> TASKS
1 – In the passage on climate change and migration below, which professions are named as possibly the most likely to leave when gradual climate events occur?
2 – Carry on the passage on climate change and migration, picking up after its final sentence.

> EXTRACT
-=-=-=-=-
More precisely, with respect to human capital, individuals with high levels of education should find it easier to adapt to changing climatic conditions and, thus, gradual/long-term climate events do not significantly influence their decision to leave. Staying, in this scenario, then indicates voluntary immobility. Note that this is independent of the general propensity to migrate. While more educated individuals are generally more likely to migrate, this is independent of the type of climate event (Bohra-Mishra et al., 2017; Gray & Mueller, 2012). Hence, better educated individuals might be more likely to migrate per se; yet, in the presence of gradual/long-term climate events, we should not observe any difference. In contrast, those with low levels of education are likely to find it harder to adapt to gradual climate events.

With respect to financial capital, it is both the type of profession and wealth that determine whether people stay or migrate. Gradual/long-term climate events are more likely to have a greater impact on people who depend on natural and agricultural resources for their livelihood (Thiede & Gray, 2017; Field et al., 2012). Consequently, farmers and salesmen of farm/forest products may be the most likely to leave. This implies that the opportunity cost for moving decreases and, eventually, is relatively lower in comparison to other professions. Recent studies provide evidence that climatic changes increase the likelihood of migration via a reduction in agricultural yields in the Philippines (Bohra-Misha et al., 2017), India (Dallmann & Millock, 2017; Viswanathan & Kumar, 2015), Pakistan (Mueller et al., 2014), and Tanzania (Kubik & Maurel, 2016). Finally, while wealthy individuals are able to relocate, wealth can still help them to withstand economic hardship and adapt in the presence of long-term climate events (McLeman & Smit, 2006).
-=-=-=-=-
> SUPPLIED MATERIAL

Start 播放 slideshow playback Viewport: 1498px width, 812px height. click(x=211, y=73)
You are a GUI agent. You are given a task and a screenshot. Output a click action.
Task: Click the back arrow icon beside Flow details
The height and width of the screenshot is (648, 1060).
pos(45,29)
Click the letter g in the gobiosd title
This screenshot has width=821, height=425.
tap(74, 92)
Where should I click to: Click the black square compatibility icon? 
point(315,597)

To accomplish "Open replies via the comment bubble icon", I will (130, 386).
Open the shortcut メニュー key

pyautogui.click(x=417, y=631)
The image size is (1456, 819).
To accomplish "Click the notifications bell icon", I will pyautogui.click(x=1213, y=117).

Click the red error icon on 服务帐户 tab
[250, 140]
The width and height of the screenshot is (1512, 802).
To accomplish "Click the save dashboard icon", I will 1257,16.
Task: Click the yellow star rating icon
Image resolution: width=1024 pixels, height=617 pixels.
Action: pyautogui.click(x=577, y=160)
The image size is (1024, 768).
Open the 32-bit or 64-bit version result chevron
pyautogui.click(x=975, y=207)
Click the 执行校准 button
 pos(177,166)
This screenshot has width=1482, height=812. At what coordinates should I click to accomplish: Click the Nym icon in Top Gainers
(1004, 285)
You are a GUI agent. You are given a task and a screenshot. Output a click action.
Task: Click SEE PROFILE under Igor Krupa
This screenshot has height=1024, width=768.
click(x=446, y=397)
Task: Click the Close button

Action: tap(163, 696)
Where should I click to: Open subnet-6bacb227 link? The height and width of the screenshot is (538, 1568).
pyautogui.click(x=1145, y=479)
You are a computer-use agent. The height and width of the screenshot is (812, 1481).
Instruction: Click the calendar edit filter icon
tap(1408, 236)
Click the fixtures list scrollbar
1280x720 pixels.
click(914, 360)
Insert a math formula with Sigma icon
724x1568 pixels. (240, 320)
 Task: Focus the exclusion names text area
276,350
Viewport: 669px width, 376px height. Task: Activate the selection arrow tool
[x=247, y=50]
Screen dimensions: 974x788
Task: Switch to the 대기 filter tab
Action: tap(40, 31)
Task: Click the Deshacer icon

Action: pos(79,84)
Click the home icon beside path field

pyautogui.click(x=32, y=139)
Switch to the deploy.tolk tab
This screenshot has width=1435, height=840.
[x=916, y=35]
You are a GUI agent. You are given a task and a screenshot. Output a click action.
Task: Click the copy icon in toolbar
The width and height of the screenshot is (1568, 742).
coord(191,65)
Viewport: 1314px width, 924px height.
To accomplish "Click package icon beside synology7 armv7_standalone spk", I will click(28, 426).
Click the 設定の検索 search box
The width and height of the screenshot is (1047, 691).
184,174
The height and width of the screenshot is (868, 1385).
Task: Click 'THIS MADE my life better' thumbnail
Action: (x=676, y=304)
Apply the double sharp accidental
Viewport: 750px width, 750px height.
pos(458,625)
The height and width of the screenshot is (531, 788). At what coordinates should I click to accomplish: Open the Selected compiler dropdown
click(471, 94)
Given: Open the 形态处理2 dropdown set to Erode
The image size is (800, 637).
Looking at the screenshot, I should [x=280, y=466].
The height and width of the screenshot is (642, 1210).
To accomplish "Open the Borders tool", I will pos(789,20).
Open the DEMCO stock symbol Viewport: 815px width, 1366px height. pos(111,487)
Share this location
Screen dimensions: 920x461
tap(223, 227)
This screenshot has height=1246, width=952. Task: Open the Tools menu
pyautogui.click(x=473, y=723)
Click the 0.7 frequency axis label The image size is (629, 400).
-=-=-=-=-
> WRITTEN ANSWERS
1 – Farmers and salesmen of farm/forest products.

2 –
To recap, we identify involuntary immobility in the context of sudden/short-term climate events if certain sub-populations with low individual capacities stay, since we generally expect a uniform reaction by all types of individuals to move in the presence of these events (path B in Fig. 1). Similarly, in the case of gradual/long-term events, those who are adversely affected and do possess lower adaptive capacities are less likely to migrate. This also constitutes evidence for involuntary immobility (path A1 in Fig. 5). However, people with stronger adaptive capacities are better able to deal with gradual climatic changes and, hence, we observe voluntarily immobile in this case (path A2 in Fig. 1).

Research design

Survey overview

For the empirical analysis, we use cross-sectional survey data with the individual respondent as the unit of analysis. The data include both non-migrants and migrants who originally come from the same area experiencing a particular climate event (N = 3689 of which 1835 are non-migrants and 1854 are migrants). The individual-level surveys were conducted in five developing countries, namely Vietnam, Cambodia, Uganda, Nicaragua, and Peru between August 2013 and August 2014. We explicitly chose regions within each country that had experienced at least one particular climate event classified either as sudden/short-term or gradual/long-term event. We used the same survey instruments in each country. Interviews were conducted face-to-face in local languages by native interviewers, lasted for about 30 min, and included both closed and open-ended questions pertaining to respondents’ experience with climate events as well as personal and household information. Table 1 gives an overview of survey locations and provides additional information, while Table 2 presents descriptive statistics by country for all variables we introduce in the following.

Table 1 Overview of surveys
Table 2 Summary statistics for each survey

We selected these five countries as they are vulnerable to climate change and regularly experience weather-related events (Kreft & Eckstein, 2014). The selected countries comprise regions that have experienced different types of climate events. In addition, these countries are located in different areas of the world (Southeast Asia, Sub-Saharan Africa, and Central and Latin America). The rationale for this last selection criterion is to study countries that widely differ in political and economic systems as well as development, but are rather similar in their vulnerability to climate change. Following these criteria, the five countries we chose provide an ideal testing ground for our theory, while external validity is enhanced as we demonstrate that the same relationship between climate events and migration exists across a wider range of countries.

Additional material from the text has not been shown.